We’ve been hard on new Colorado House Speaker Frank McNulty for some controversial decisions he’s made since (barely) winning the chamber last November. But as the Durango Herald’s Joe Hanel reports, McNulty is the sponsor of at least one very good bill our readers should be aware of–and deserves credit:
House Bill 1072 would require the official sponsors of a ballot question to file affidavits and show up for the hearings to put their questions on the ballot. They also have to say within 10 days who paid to circulate petitions – something the two groups in 2010 never did.
“If you have a good idea, stand behind it. That’s all this is saying,” said the sponsor, Speaker of the House Frank McNulty, R-Highlands Ranch.
The bill does not prevent anyone from running ballot initiatives, McNulty said…
“Coloradans have always had an interest in having access to the ballot,” McNulty said. “What last year showed us was a pretty major flaw we had in our process.”
Opponents of the three tax initiatives last year – measures 60, 61 and 101 – began targeting Bruce almost a year before the election. But legal proceedings dragged out all year, and it wasn’t until late December that a judge found Bruce’s charity, Active Citizens Together, spent up to $250,000 to circulate petitions.
McNulty’s bill, sponsored in the Senate by Democrat John Morse, would dramatically increase fines for noncompliance with disclosure law, and speed up the complaint process: both objectives sought after Doug Bruce and his minions openly flouted these laws last year, along with the sponsors of Proposition 102 on behalf of the bail bond industry.

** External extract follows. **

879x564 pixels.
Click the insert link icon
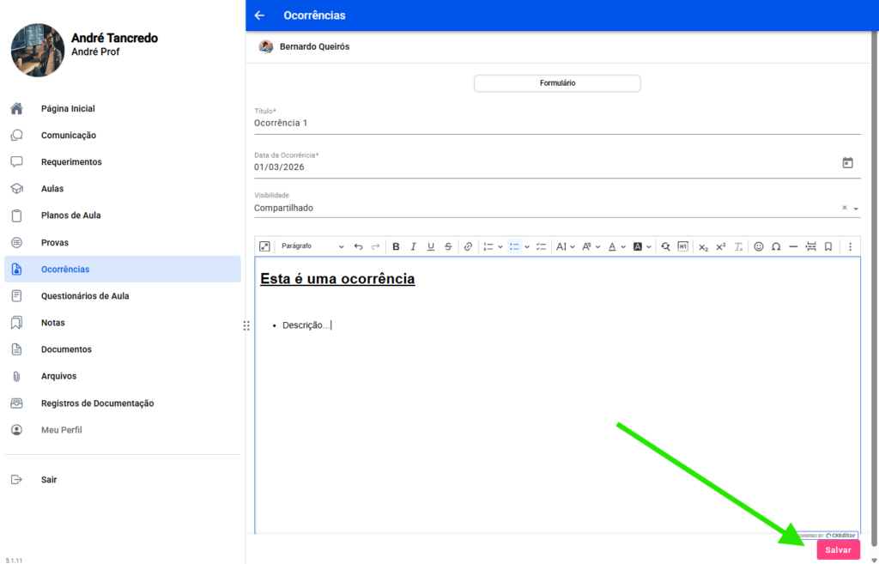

In both cases, it became obvious that Colorado law simply didn’t have the teeth to motivate shady interests to comply. In the end, Bruce could factor any fines into the cost of running the initiatives, as they amounted to tiny sums compared to what was actually being spent by these campaigns.
And while we’d really like to ask why nonpartisan disdain for Bruce and his reckless methods has never been extended by the GOP to his most famous creation, TABOR, we’ll let McNulty slide on this very good question out of relief at seeing him do the right thing.